Stored entries
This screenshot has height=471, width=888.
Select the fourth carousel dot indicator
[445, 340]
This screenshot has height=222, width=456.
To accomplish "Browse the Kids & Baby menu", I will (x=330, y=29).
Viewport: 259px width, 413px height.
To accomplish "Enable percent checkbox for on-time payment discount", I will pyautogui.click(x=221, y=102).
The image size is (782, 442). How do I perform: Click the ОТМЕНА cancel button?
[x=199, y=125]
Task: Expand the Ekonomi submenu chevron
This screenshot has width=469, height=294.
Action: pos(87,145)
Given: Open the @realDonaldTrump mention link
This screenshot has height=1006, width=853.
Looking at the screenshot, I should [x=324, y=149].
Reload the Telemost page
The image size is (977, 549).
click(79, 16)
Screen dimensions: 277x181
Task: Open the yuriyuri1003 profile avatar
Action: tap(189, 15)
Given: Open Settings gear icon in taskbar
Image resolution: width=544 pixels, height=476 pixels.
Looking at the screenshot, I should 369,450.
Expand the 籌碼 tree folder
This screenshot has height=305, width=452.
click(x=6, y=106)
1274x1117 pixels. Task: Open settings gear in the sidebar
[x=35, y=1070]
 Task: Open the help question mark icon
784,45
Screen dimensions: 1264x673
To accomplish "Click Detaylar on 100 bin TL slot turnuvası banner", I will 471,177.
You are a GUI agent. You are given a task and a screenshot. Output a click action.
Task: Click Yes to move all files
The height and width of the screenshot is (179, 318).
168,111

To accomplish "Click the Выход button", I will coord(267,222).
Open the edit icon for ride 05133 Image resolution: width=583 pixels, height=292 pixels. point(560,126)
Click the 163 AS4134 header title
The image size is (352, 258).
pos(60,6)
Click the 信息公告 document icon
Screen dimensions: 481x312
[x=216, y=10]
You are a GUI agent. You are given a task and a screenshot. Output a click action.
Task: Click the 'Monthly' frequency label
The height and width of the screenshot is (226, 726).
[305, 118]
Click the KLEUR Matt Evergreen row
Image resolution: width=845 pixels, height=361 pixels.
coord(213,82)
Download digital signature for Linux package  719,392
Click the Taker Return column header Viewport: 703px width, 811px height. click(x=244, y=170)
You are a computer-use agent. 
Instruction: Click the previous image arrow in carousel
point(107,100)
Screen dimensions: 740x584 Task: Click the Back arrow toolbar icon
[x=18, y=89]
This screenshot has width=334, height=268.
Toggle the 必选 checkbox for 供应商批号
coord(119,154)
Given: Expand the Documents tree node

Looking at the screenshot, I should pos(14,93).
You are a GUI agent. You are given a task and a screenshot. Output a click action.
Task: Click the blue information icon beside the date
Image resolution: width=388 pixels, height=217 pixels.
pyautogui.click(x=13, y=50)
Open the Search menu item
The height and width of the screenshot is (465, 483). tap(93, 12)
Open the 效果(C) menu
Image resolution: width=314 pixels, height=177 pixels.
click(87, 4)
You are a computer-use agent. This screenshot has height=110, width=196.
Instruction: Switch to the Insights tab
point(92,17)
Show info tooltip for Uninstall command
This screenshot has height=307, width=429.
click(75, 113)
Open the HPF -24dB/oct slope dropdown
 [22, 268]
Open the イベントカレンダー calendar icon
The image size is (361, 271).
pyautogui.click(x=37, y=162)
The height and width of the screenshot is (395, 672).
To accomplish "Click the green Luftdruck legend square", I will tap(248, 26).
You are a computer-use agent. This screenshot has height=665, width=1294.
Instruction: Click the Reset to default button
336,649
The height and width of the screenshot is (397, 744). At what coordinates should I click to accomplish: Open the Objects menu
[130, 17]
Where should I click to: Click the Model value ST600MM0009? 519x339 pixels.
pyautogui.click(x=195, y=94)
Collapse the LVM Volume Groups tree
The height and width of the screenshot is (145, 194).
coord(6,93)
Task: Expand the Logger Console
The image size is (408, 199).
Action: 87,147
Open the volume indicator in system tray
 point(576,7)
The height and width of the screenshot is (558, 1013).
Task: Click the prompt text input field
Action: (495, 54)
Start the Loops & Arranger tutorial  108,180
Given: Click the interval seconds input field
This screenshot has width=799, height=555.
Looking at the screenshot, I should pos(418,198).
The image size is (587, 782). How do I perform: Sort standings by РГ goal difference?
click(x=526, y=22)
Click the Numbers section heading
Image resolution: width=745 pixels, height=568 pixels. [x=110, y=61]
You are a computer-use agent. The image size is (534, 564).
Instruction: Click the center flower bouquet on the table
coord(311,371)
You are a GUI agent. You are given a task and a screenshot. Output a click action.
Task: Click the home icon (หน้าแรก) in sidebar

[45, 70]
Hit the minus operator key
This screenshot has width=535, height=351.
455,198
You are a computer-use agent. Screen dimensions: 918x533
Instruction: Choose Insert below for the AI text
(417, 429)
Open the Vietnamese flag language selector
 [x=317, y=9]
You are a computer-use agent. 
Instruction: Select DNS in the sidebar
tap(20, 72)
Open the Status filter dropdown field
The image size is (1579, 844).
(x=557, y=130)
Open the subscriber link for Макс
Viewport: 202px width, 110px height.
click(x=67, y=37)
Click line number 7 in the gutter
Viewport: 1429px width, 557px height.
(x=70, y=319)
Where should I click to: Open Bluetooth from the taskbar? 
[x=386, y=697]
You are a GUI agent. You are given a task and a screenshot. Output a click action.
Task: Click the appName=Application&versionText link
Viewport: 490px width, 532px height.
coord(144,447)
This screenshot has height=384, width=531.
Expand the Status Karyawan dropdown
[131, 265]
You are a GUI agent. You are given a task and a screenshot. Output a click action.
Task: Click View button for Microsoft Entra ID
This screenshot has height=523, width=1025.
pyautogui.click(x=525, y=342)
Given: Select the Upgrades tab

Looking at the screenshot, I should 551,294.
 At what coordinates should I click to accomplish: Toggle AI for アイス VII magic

> **TASK ITEM**:
Copy exactly the line containing "Open the Vietnamese flag language selector" and every line after it, ending with the last line of the records above.

> **ANSWER FOR THIS EXERCISE**:
Open the Vietnamese flag language selector
 [x=317, y=9]
You are a computer-use agent. 
Instruction: Select DNS in the sidebar
tap(20, 72)
Open the Status filter dropdown field
The image size is (1579, 844).
(x=557, y=130)
Open the subscriber link for Макс
Viewport: 202px width, 110px height.
click(x=67, y=37)
Click line number 7 in the gutter
Viewport: 1429px width, 557px height.
(x=70, y=319)
Where should I click to: Open Bluetooth from the taskbar? 
[x=386, y=697]
You are a GUI agent. You are given a task and a screenshot. Output a click action.
Task: Click the appName=Application&versionText link
Viewport: 490px width, 532px height.
coord(144,447)
This screenshot has height=384, width=531.
Expand the Status Karyawan dropdown
[131, 265]
You are a GUI agent. You are given a task and a screenshot. Output a click action.
Task: Click View button for Microsoft Entra ID
This screenshot has height=523, width=1025.
pyautogui.click(x=525, y=342)
Given: Select the Upgrades tab

Looking at the screenshot, I should 551,294.
 At what coordinates should I click to accomplish: Toggle AI for アイス VII magic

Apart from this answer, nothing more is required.